In addition, we looked in greater detail at 2 types of malignancies: lymphomas and nonmelanoma skin cancers. Generally, for all subjects lymphoma risk was greater in men than in women (RR, 1.59; 95% CI, 1.35-1.88) and was more common in the 60- to 69-year-old age group (RR, 1.50; 95% CI, 1.02-2.22) than in the 20- to 29-year-old age group. Skin cancer risk was greater in men than in women (RR, 1.39; 95% CI, 1.22-1.58) and also with increasing age. For example, the greatest risk was in the older-than-80-years age group (RR, 17.49; 95 % CI, 10.41-29.38) compared with the 20- to 29-year-old age group. The risk of skin cancer was related to state of residence and was greatest in the southern state (RR, 2.11; 95% CI, 1.54-2.90) compared with the mid-Atlantic state.
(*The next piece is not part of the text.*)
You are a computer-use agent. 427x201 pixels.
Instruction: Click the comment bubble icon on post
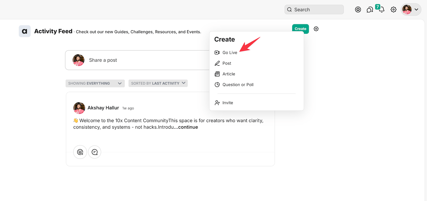pyautogui.click(x=95, y=152)
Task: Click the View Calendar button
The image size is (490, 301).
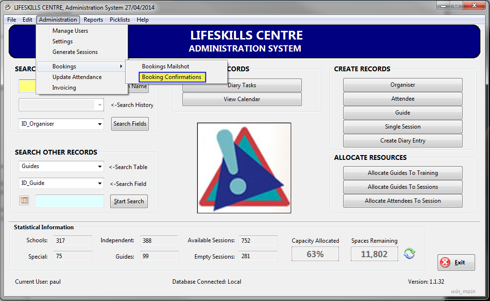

The incidence RRs for both lymphoma and nonmelanoma skin cancer were also greater in the 2 psoriasis groups than in the hypertension group and much greater in the severe psoriasis group than in the less severe psoriasis group (Table 5 and Table 6). The elevated risk ratio for the severe psoriasis group was similar to that for the organ transplant group. The elevated risk in the less severe psoriasis group was similar to that in the severe eczema group. Finally, most of the increased cancer risk for the severe psoriasis group and the less severe psoriasis group was because of the incidence of lymphoma or skin cancer among these groups (Table 7).

COMMENT

Using a large administrative database of US Medicaid enrollees, we demonstrated that individuals with psoriasis requiring treatment with systemic agents are almost twice as likely (after accounting for the effects of age and sex) to develop a malignancy than are individuals with hypertension. The magnitude of the increased risk in individuals with severe psoriasis is similar to that in patients with organ transplants. However, individuals with psoriasis who do not require treatment with systemic agents seem to have the same risk of malignancy as individuals with severe eczema, which may be equal to or slightly greater than our reference group (hypertension). We were not able to distinguish whether the increased risk in the severe group was due to drug treatments, the presence of severe psoriasis, or unmeasured risk factors for cancer that differ between individuals with severe psoriasis and hypertensive patients.
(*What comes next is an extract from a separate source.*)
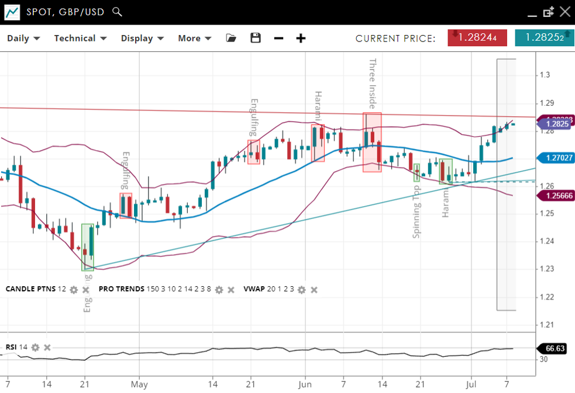Open the More menu
Image resolution: width=575 pixels, height=393 pixels.
pos(194,39)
In our study we compared the risk of malignancy for individuals with psoriasis of varying severity, severe eczema, and organ transplants with the risk in individuals with hypertension. We did this to compare the rates of malignancy in our study groups with a group of individuals from the same population (ie, all individuals in our study are part of the US Medicaid population) and specifically avoid ascertainment bias and control at least partially for socioeconomic status. We believe that the hypertension group is likely to reflect the true population rate of developing a malignancy in our Medicaid population. An alternative reference group would have been data from the Surveillance, Epidemiology and End Results (SEER) program. However, we believe that a control group made up of Medicaid recipients is more appropriate because socioeconomic factors and other social factors are related to the risk of malignancy and would differ between SEER data and Medicaid enrollees. In our study there is no reason to expect that these sociodemographic factors differ between those with hypertension and those with psoriasis. In addition, we estimated the risk of developing a malignancy in patients with organ transplants to obtain a benchmark for rates that are likely to be associated with the use of immunosuppressive medications, many of which are used or might be used in the future to treat psoriasis. Finally, we estimated the risk of malignancy in patients with severe eczema to ensure that at least 1 of our comparison groups had frequent skin examinations and thereby had a similar opportunity to have skin cancers diagnosed as those with psoriasis. There is no known disease-related reason that patients with severe eczema should be inherently at higher risk than those with hypertension for developing skin cancer. However, a few patients (1.1%) in the severe eczema group received either therapies similar to those in our severe psoriasis group or UV light therapy that has been advocated for the treatment of eczema and might increase skin cancer risk.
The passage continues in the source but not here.